Is Colour Therapy the New Path to a Balanced Life?

There is no denying the impact color has in our world. We wear it to signify emotions; grief is typified by the wearing of black, and we wear it to indicate character; white signifies purity and chastity. Villains typically wear black in movies, and the hero wears white. Red has been believed to indicate a woman of loose morals i.e. the scarlett woman. But can color be used in therapy, and does it really have a significant impact on a person’s emotional state and well being? People have believed so for centuries, and many continue to believe so today. They practice what is known as Color Therapy or Chromatherapy and many believe it can be used to heal everything from emotional problems to illnesses as serious as cancer.



Chromatherapy in one form or another has been around for centuries and was even practiced by the ancient Egyptians. They believed color to be the heart or the basis of everything and an object’s being or nature was indicated by its color. For example Osiris’ power over vegetation was indicated by his green skin. Egyptians also built solarium type rooms fitted with colored glass panes as therapy for those who were ill. Patients placed in the room would be enveloped in color when the sun shone through the glass. Modern day practitioners also utilize light therapy with their patients. The individual is seated in a room and a specifically colored spotlight is shined on a specified area of the body. They also believe color can be ingested through breaths or made to shine on the body through the use of meditation. This ingestion of color is believed to heal the glandular system, although there is no medical proof of this.
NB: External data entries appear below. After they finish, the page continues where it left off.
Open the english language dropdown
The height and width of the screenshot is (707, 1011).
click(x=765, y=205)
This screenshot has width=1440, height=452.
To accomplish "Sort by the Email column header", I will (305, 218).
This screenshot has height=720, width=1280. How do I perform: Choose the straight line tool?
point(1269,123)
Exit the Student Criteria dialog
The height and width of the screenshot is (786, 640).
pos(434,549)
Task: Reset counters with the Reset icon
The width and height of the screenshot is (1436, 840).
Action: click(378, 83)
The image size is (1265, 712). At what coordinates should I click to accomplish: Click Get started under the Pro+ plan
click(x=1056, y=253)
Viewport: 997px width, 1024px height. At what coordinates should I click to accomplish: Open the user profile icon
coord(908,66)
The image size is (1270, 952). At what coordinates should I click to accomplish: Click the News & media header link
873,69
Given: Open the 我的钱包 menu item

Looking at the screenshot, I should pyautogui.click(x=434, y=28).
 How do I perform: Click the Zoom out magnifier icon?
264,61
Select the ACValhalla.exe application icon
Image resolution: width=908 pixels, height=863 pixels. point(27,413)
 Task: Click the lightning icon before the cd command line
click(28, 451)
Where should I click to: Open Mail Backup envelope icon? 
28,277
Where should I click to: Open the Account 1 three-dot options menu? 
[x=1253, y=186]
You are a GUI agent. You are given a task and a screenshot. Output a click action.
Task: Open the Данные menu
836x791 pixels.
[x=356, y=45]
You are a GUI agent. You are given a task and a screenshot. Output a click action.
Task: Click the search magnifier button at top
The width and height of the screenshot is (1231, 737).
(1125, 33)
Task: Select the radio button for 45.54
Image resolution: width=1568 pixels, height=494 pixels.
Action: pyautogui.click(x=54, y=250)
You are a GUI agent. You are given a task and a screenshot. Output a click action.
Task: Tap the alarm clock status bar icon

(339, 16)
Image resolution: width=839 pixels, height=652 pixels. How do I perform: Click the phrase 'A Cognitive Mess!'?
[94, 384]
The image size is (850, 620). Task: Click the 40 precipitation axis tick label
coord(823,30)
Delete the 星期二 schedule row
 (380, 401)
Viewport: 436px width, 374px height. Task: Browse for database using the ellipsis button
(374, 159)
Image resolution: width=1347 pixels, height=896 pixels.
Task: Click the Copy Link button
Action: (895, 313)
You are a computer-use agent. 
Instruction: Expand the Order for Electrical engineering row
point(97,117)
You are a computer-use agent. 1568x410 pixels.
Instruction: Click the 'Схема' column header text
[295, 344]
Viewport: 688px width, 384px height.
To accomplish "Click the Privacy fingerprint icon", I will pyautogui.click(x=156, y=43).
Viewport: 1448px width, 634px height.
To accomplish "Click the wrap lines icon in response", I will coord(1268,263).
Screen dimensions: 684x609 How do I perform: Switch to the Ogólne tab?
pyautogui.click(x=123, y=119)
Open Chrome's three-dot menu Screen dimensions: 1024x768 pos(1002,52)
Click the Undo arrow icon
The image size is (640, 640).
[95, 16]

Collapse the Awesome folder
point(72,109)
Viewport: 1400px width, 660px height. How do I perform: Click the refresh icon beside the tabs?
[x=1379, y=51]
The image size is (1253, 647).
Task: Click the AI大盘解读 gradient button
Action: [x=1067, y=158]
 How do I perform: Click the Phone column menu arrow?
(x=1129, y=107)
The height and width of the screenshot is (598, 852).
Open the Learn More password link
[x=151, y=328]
Color therapy is also believed to have been practiced for thousands of years inIndia and is rooted in the Ayurveda, an ancient form of medicine practiced for centuries that continues to be practiced today. Ayurvedic healers believe there are seven chakras or spiritual centers located in the body along the spine correlating with the seven colors of the spectrum, and each color is associated with the four primary elements; Earth, air, fire, and water. Healers believe illness occurs when these colors become imbalanced because each Chakra and its color are also associated with an organ in the body. Traditional Chinese medicine also believes each organ is associated with a color, and in the nineteenth century Europeans draped smallpox victims and their rooms in red cloth to draw the disease away from the patient.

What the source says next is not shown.